Cette position, exprimée lors d’une interview exclusive avec le chef du service de communication de la Cour pénale spéciale (CPS), Gervais Bodagay met fin aux inquiétudes liées à la participation de l’ancien chef d’État centrafricain François Bozizé au procès de Bossembélé.

L’ouverture de ce procès, très attendue par plusieurs victimes des tueries commises entre 2003 et 2013, période durant laquelle François Bozizé était au pouvoir, est prévue pour le 16 juin prochain.

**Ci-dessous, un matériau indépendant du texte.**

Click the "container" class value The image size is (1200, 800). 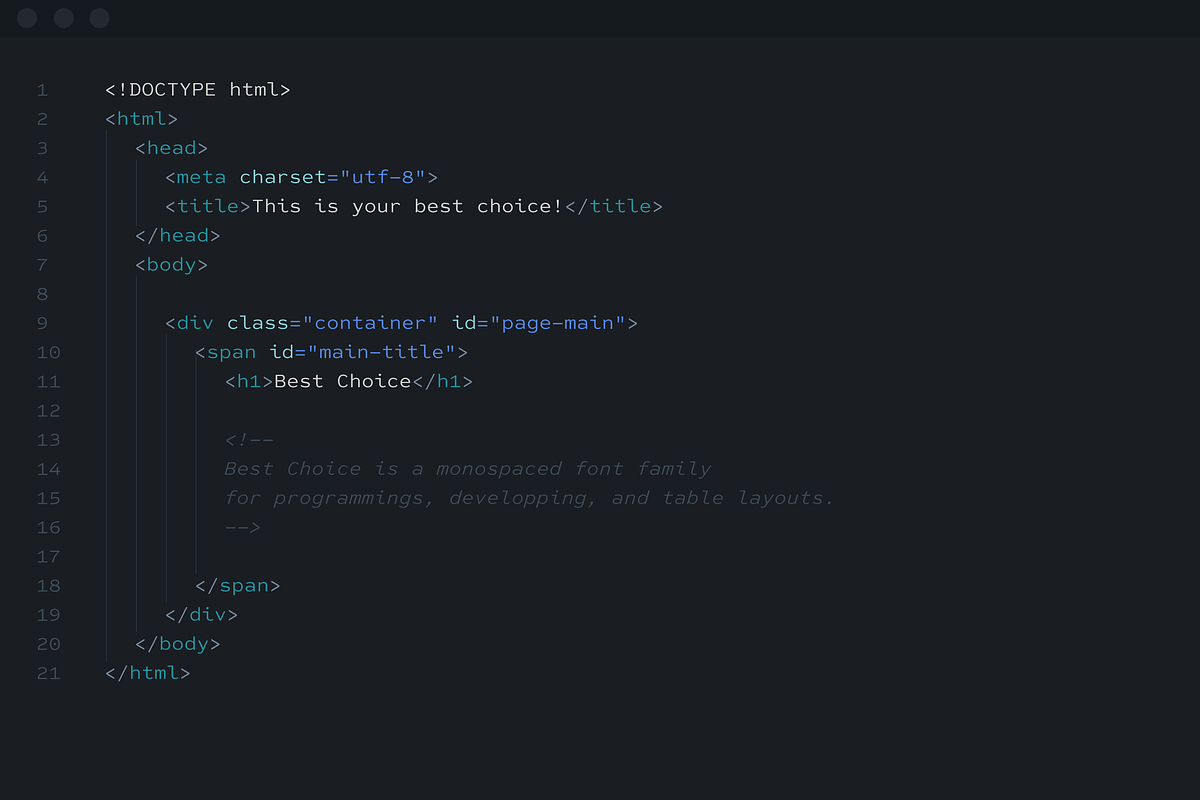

Pour l’instant, le principal suspect, en l’occurrence l’ancien chef d’État François Bozizé Yangouvonda, mis en cause dans cette affaire « pour des faits allégués de meurtre, d’emprisonnement ou autres formes de privation grave de liberté physique en violation des règles fondamentales du droit international, de torture et actes inhumains, de disparitions forcées de personnes, ainsi que d’autres actes inhumains de caractère analogue causant intentionnellement de grandes souffrances ou des atteintes graves à l’intégrité physique ou à la santé physique ou mentale, commis sur le territoire centrafricain, notamment à Bangui, Bouar et Bossembélé, y compris au Centre d’instruction militaire et à la maison d’arrêt, entre février 2009 et le 23 mars 2013 », est toujours en exil, tandis que ses trois coaccusés ont déjà été arrêtés par la justice.

Selon la CPS, s’il ne se présente pas à Bangui avant le 16 juin, il sera jugé par contumace. « Quoi qu’il en soit, des communiqués ont également été diffusés à l’endroit même de François Bozizé afin de lui permettre de se rendre à la justice de son pays. Il sera jugé équitablement et bénéficiera, à cette occasion, des garanties prévues par les règles du droit en ce qui concerne sa défense », a expliqué Gervais Bodagay.

« Dans le cas où il ne se présenterait pas le 16 juin 2026, il sera donc jugé par contumace. Pour cela également, la Cour pénale spéciale mettra à sa disposition un avocat qui assurera sa défense dans le cadre de cette procédure », a-t-il ajouté.

Il convient de rappeler que, par le passé, la Cour pénale spéciale avait déjà lancé un mandat d’arrêt international contre François Bozizé afin que les États sur le territoire desquels il pourrait se trouver soient en mesure de l’arrêter et de l’extrader vers la République centrafricaine. Une démarche qui n’a jusque-là pas abouti. Une situation qui relève notamment des accords bilatéraux entre la RCA et le pays où il se trouverait actuellement.